C O N S I D E R A N T
en droit
1. Le
recours intervient dans le délai légal de 10 jours dès réception de la décision
attaquée (art.236 CPP). Motivé, il est recevable.
2. Selon
l'article 8 al.1 litt.a CPP, le ministère public ordonne le classement de
l'affaire si les faits portés à sa connaissance ne sont pas constitutifs d'une
infraction et si les charges sont manifestement insuffisantes. Le classement
pour motifs de droit est possible lorsque la situation juridique est
parfaitement claire et que l'on peut admettre avec quasi certitude que les
faits dénoncés ne sont pas punissables (RJN 2000 p.192). Saisie d'un recours,
la Chambre d'accusation examine librement en faits et en droit si le classement
est fondé et elle substitue sa propre appréciation à celle du ministère public.
3. Comme
le rappelle avec pertinence le ministère public, les articles 173ss CP ne
protègent que l'honneur personnel, la réputation et le sentiment d'être un
homme honorable, de se comporter, en d'autres termes, comme un homme digne a coutume
de le faire selon les idées généralement reçues.
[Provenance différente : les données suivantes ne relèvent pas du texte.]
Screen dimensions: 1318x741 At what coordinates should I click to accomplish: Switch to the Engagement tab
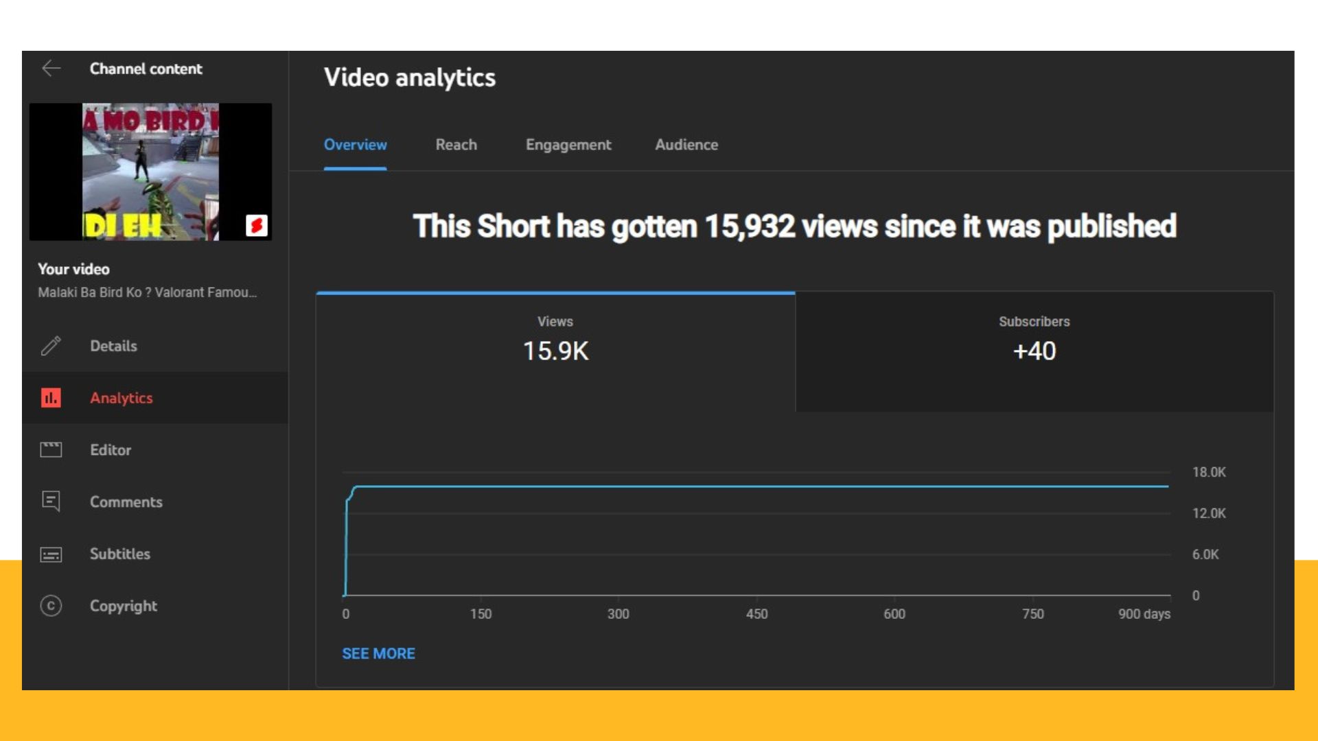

Autrement dit, la réputation
d'une personne, de même que le sentiment qu'elle a de sa propre dignité, n'est
protégé que dans la mesure où cette réputation et ce sentiment reposent sur des
qualités morales.
En l'espèce,
l'idée générale de la lettre incriminée est que le recourant s'est mêlé du
traitement médical octroyé à P. à la maison de santé de Préfargier. C'est ainsi
en effet qu'on peut interpréter le terme interférer selon Le Larousse en cinq
volumes qui prend comme exemple l'expression : "Il n'a pas le droit
d'interférer dans nos affaires". Même si on s'attache à la définition un
peu plus négative que donne Le Petit Robert à ce verbe interférer en parlant
d'actions simultanées qui se font tort avec la référence à l'expression :
"Leurs initiatives risquent d'interférer", on ne voit pas en quoi une
telle assertion touche le recourant dans son honorabilité. Chacun est
susceptible d'interférer dans le traitement médical d'un tiers, sans que cela
soit méprisable.
Au demeurant,
il est établi par la plainte à laquelle le recourant se réfère que celui-ci a
tout fait pour mettre un terme à l'hospitalisation de sa belle-sœur alors qu'à
tort ou à raison les médecins voulaient la prolonger. Le recourant a donc bien
interféré dans la prise en soin.
On peut
admettre dès lors, avec une quasi certitude, que la plainte déposée par le
recourant n'aboutirait à aucune condamnation.
4. Mal
fondé, le recours doit être rejeté, les frais étant mis à la charge du
recourant.
**Par ces motifs,
LA CHAMBRE D’ACCUSATION**
1.
Déclare le
recours mal fondé.
2.
Met à la
charge du recourant les frais arrêtés à 360 francs.